The actual temperatures involved in chilling of B. minax pupae played subtle effects on pupal survival and emergence in the laboratory, for example pupal mortality was significantly greater at 6 °C chilling than 10 °C chilling (though intermediate values were recorded at 8 °C and 12 °C). How this might affect pupae in the field (where temperatures fluctuate) is unclear, but there is evidence that exposure to lower temperatures increase stress in B. minax. In field studies, Tang et al. (2012) considered temperature and soil moisture the most important factors influencing the survival of diapausing B. minax individuals, with the relatively limited distribution of the species in China reflecting the impacts of winter low temperatures and high soil moisture. Pupal survival in our field cage trial reached a maximum of ~65 % when pupae were undisturbed for most of the winter, similar to but slightly higher than the 58 % B. minax pupal survival rate reported by Lv (2006) following 9 years of field studies. As wild B. minax pupae are subject to mortality agents other than cold (predators, pathogens, etc.), the similarity of Lv’s data with our own gives us confidence that the field cage exposure closely mimicked natural conditions.

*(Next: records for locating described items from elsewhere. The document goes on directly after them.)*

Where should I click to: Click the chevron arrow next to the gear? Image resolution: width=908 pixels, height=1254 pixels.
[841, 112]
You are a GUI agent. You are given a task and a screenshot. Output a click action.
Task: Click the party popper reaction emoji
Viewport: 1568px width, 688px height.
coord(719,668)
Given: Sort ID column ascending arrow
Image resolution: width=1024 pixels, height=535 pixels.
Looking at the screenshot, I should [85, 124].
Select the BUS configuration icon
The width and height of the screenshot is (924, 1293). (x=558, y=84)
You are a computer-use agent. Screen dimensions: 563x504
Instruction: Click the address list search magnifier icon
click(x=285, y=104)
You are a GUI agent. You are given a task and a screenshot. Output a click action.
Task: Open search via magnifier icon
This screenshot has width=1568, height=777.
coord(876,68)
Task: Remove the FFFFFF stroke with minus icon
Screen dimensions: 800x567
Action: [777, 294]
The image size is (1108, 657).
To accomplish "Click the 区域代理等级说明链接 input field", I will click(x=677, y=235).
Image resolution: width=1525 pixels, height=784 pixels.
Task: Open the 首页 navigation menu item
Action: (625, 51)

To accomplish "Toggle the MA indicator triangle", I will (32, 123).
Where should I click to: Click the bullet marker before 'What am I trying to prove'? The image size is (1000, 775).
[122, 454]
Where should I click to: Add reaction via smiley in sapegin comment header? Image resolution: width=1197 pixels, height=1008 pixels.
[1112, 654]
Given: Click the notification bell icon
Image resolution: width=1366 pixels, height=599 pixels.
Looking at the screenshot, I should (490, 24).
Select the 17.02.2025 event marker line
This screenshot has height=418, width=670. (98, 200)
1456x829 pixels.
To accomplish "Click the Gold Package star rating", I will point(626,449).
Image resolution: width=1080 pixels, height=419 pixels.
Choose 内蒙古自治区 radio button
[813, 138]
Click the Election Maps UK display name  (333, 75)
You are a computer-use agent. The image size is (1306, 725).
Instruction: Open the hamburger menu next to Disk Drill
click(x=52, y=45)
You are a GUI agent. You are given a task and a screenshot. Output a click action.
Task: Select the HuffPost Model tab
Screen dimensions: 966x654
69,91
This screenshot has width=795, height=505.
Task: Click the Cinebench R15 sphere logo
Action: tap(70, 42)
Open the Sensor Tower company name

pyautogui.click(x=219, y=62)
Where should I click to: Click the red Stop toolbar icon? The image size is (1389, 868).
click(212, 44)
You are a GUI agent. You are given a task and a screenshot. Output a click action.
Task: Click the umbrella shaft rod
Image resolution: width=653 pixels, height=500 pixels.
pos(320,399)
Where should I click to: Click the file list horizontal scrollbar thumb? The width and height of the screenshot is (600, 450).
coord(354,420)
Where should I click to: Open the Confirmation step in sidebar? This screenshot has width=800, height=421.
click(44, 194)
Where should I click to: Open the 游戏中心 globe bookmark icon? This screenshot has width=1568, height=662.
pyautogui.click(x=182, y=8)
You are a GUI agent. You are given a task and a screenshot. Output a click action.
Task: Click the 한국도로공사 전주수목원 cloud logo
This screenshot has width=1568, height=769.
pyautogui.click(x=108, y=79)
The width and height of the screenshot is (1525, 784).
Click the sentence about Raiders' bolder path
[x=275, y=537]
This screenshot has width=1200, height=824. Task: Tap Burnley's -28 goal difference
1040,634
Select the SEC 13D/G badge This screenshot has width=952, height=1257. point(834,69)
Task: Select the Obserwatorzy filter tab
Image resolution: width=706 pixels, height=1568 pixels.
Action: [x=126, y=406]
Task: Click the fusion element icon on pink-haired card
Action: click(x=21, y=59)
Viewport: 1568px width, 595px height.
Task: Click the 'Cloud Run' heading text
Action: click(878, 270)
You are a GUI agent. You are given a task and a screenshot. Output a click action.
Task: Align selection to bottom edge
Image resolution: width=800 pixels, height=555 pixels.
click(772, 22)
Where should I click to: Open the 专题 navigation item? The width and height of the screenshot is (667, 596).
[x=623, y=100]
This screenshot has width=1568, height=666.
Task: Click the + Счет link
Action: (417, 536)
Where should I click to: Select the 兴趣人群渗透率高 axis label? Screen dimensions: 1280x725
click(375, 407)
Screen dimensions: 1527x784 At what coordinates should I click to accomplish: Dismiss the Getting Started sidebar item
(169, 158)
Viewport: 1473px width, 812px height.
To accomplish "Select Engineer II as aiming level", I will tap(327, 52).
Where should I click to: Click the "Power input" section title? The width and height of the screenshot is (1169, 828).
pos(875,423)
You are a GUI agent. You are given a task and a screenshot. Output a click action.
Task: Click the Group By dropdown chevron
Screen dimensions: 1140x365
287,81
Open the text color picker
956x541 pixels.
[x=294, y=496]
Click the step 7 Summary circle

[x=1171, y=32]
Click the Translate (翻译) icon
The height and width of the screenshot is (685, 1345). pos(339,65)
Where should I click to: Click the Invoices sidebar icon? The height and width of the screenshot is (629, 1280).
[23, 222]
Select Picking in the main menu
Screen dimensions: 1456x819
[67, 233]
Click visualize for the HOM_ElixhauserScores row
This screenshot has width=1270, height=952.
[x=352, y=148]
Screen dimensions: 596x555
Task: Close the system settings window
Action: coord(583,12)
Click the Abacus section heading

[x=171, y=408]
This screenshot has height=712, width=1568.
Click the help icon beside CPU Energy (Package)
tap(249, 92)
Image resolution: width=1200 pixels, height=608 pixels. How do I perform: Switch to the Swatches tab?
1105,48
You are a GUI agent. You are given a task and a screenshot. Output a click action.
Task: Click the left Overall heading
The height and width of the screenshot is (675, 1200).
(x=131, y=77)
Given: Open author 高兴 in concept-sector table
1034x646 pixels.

Diapause, slowed development, or both?

One interpretation which could be made from some of the gathered data is that pupal development in B. minax is not a true diapause, but simply slowed development owing to cold winter temperatures. Pupal developmental duration and cumulative adult emergence patterns in the laboratory suggest that at constant 6, 8, 10, and 12 °C, pupal developmental duration decreased and survival increased as the temperature increased, suggesting that pupal development is occurring (albeit slowly) through simple day-degree accumulation. However, field collected pupae stored under 25 °C constant, without any chilling, almost entirely failed to emerge. It hints that pupal development is not simply temperature driven (we have two additional field seasons of data supporting this observation, YC Dong and CY Niu, unpublished data). In contrast to results at 25 °C, a slightly colder temperature (22 °C) enabled 50 % of pupae to emerge. Thus there is likely a true pupal diapause in B. minax because it failed to develop under “optimal” temperature of 25 °C.

Implications for management of B. minax

In our experiments approximately 3.7 % of B. minax pupae, without cold experience, were non-diapausing and directly initiated morphogenesis and emerged successfully under a warmer condition. A similar observation, involving a similar percentage of individuals, has been recorded in Rhagoletis (Vankirk and Aliniazee 1982). It is considered that variability in diapause entry within some univoltine flies is an evolutionary life-strategy which can promote survival under unpredictable environmental conditions (Ragland et al. 2009). Separating non-diapausing individuals from the larger population, and adopting them to laboratory conditions, has promise for the long-term development of a non-diapausing strain, which would be of great value for both basic research and SIT operations (Krafsur 1998; Kuriwada et al. 2011; Lauzon and Potter 2012). Such selection has been achieved in R. pomonella (Baerwald and Boush 1967).

Despite chilling being a commonly accepted method for hastening diapause termination, the injection or topical application of pharmacological agents, such as hormones or their analogues, tricarboxylic acid intermediates and upstream metabolites and hexane, also shows strong promise for the diapause termination in insects (Xu et al. 2012; Zhang et al. 2011; Fujiwara and Denlinger 2007; Kidokoro et al. 2006; Baird 1972; Zdarek and Denlinger 1975). In contrast to chilling treatments, pharmacological manipulation may be a much quicker way to break pupal diapause. The combined application of traditional chilling approaches (presented in this paper), and novel diapause termination procedures using chemical treatments (currently underway), may offer the possibility to rear B. minax as needed for routine laboratory experiments (without the constraints posed by the fly’s univoltine biology). Such progress is an essential step for developing the SIT against B. minax.